I didn’t get the chance know my mother-in-law, Martha, as well as I would have liked to – certainly not as well as she deserved. Less than six months after my now-husband proposed, she passed from lung cancer; in April it will be 15 years without her, and she is remembered, loved, and missed to this day.
In the couple of years I had with her, I knew she was a master of comfort food, loved Elvis, had both the most amazingly infectious laugh and a spine of absolute steel, and would throw down hard in a game of Skip-Bo. She welcomed me unconditionally into her home and family despite the less-than-conventional circumstances of my meeting (and falling in love with) her son.
When I accidentally left the innards, plastic and all, in the first turkey I ever roasted for the family, she pulled me aside and told me so discreetly, with such gentleness, that I still giggle about it almost a dozen turkeys later.
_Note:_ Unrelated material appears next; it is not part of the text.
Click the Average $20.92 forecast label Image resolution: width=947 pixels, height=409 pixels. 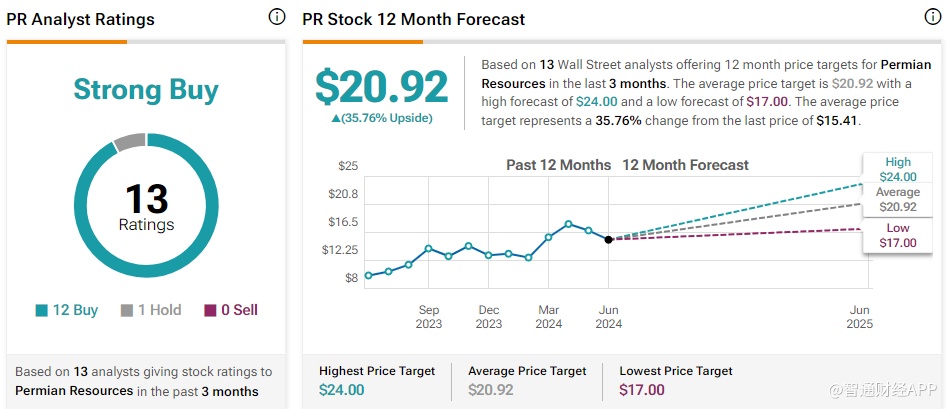[x=898, y=199]
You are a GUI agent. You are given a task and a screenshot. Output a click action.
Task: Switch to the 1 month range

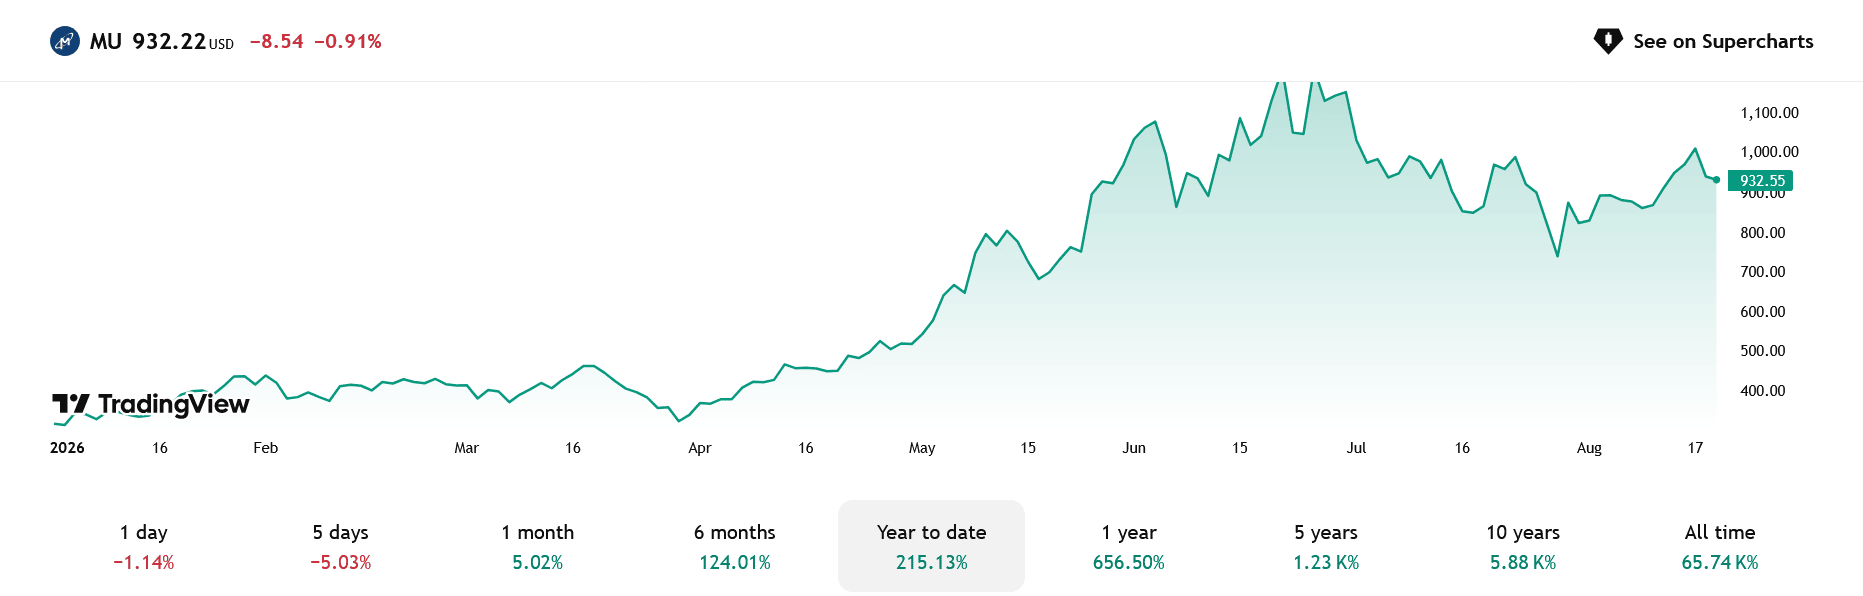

My birthday gift that year was a Better Homes & Gardens cookbook I still use to this day.
But the gift that’s really kept on giving since 2005 was her fudge recipe, shared with me just before my now-husband popped the question. This was a big deal to me: it was the holiday treat the entire family looked forward to every year! And like the turkey, rest assured I screwed it up plenty before I got the hang of it – too much milk, forgetting I left it in the oven with plastic wrap on (to hide it from my husband, who loves this stuff), getting water in the mix and causing the chocolate to seize…the list goes on.
But I did eventually get the hang of it, and I can promise when followed, it’s an incredibly forgiving and versatile recipe I’ve been happy to share far and wide.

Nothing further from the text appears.